**What is needed**
Take the lines below between the one holding "West Africa Energy" and the one holding "Responsible Conferencing (87, 2095)", inclusive, and copy them exactly. Add nothing.
....................
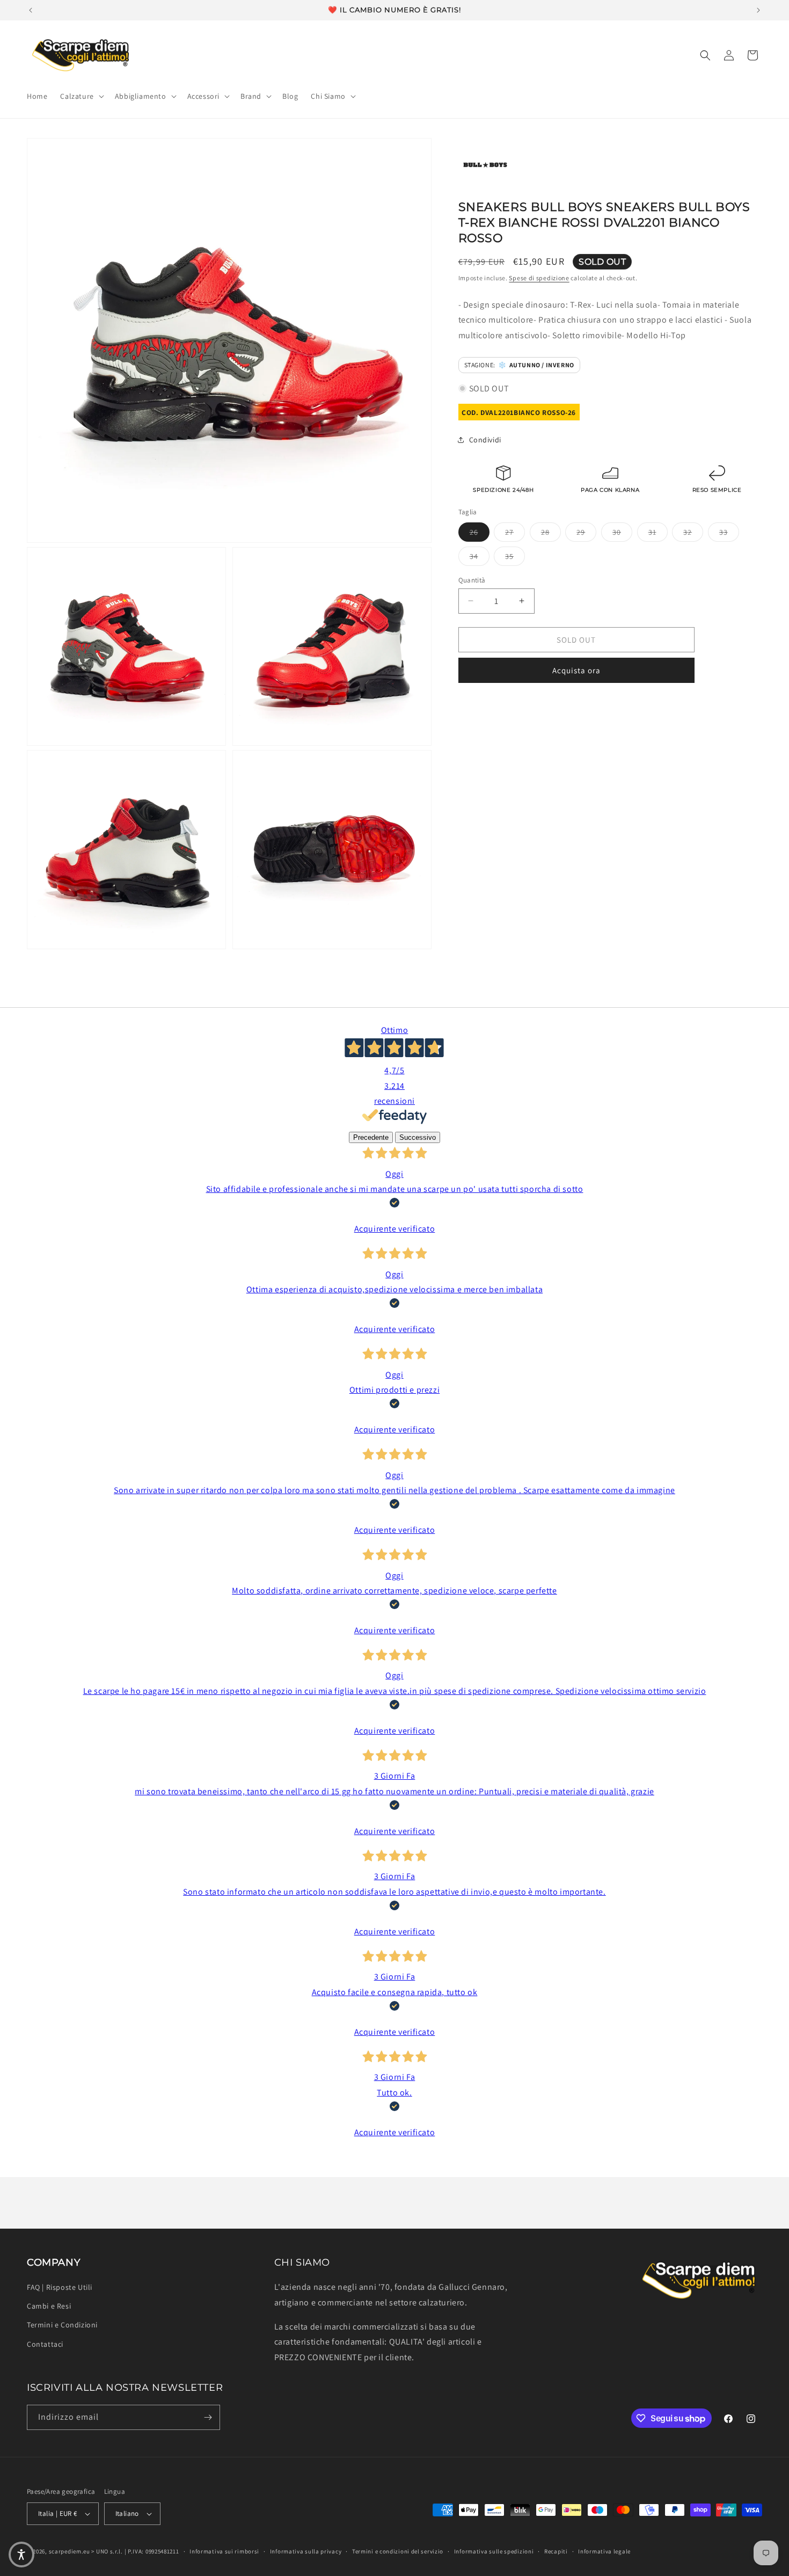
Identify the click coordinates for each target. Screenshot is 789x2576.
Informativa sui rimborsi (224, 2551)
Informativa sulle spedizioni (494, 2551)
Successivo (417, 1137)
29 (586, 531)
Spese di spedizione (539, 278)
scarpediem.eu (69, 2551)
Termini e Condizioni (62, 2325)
....................
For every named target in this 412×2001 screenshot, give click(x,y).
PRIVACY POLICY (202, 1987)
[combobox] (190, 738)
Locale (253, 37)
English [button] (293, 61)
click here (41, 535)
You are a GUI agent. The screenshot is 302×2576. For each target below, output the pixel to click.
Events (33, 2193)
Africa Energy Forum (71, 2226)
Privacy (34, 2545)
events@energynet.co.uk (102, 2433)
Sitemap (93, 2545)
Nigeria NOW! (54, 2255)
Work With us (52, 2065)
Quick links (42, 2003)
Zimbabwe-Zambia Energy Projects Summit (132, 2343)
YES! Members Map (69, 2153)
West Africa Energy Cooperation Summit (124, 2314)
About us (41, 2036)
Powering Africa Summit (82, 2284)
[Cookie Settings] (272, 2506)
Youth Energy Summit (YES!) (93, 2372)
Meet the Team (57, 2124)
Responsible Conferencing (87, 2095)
....................
**Result**
West Africa Energy Cooperation Summit (124, 2314)
About us (41, 2036)
Powering Africa Summit (82, 2284)
[Cookie Settings] (272, 2506)
Youth Energy Summit (YES!) (93, 2372)
Meet the Team (57, 2124)
Responsible Conferencing (87, 2095)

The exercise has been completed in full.